#### [Problem statement]
Wherever the word "Market" shows up in the data, report the line it sits in.

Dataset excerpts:
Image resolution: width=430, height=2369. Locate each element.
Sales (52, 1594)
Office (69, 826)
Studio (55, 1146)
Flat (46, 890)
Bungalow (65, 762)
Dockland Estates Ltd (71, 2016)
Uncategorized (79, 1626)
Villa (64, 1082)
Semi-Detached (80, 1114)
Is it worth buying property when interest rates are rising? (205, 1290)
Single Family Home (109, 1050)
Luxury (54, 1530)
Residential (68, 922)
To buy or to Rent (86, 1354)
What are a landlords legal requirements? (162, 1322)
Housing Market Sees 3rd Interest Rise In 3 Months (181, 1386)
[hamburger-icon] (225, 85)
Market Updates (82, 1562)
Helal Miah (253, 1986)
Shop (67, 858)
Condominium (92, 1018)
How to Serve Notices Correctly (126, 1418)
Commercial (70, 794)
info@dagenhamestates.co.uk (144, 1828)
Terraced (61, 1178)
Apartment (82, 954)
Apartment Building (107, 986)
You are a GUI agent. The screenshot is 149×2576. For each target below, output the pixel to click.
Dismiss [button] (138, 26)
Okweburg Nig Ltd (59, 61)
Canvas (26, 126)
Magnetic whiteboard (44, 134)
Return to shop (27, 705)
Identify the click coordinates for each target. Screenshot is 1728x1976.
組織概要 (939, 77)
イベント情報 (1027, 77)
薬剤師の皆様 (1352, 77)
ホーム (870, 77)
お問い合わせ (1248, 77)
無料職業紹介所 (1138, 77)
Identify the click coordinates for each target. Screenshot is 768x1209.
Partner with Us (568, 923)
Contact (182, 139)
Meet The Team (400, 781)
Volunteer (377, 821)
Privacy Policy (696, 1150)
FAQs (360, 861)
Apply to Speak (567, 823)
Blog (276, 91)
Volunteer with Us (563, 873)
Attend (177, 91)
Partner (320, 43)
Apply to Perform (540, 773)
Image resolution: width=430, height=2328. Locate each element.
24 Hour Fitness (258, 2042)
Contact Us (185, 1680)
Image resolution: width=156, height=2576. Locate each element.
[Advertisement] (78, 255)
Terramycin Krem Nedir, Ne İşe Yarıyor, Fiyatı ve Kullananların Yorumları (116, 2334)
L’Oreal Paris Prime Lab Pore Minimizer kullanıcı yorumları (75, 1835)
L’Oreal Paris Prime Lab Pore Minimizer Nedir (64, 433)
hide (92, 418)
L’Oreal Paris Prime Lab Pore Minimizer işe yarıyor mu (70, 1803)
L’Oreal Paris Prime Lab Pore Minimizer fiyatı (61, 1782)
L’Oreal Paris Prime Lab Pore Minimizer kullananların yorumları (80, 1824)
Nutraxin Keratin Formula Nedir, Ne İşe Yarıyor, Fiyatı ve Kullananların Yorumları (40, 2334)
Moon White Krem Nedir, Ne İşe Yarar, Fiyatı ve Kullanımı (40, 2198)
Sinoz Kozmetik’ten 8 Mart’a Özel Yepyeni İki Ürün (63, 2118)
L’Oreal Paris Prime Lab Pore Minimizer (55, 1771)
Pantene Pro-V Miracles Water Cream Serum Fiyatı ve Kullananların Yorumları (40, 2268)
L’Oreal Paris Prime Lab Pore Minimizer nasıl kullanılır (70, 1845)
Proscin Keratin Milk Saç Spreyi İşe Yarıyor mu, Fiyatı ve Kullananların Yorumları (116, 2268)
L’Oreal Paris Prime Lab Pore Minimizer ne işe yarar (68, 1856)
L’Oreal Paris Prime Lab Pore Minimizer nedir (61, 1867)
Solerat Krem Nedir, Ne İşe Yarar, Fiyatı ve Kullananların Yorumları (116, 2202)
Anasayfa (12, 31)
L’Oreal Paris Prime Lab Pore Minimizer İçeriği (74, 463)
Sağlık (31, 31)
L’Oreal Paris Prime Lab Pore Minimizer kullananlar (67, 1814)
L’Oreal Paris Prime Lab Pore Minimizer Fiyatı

#### [Result below]
Housing Market Sees 3rd Interest Rise In 3 Months (181, 1386)
Market Updates (82, 1562)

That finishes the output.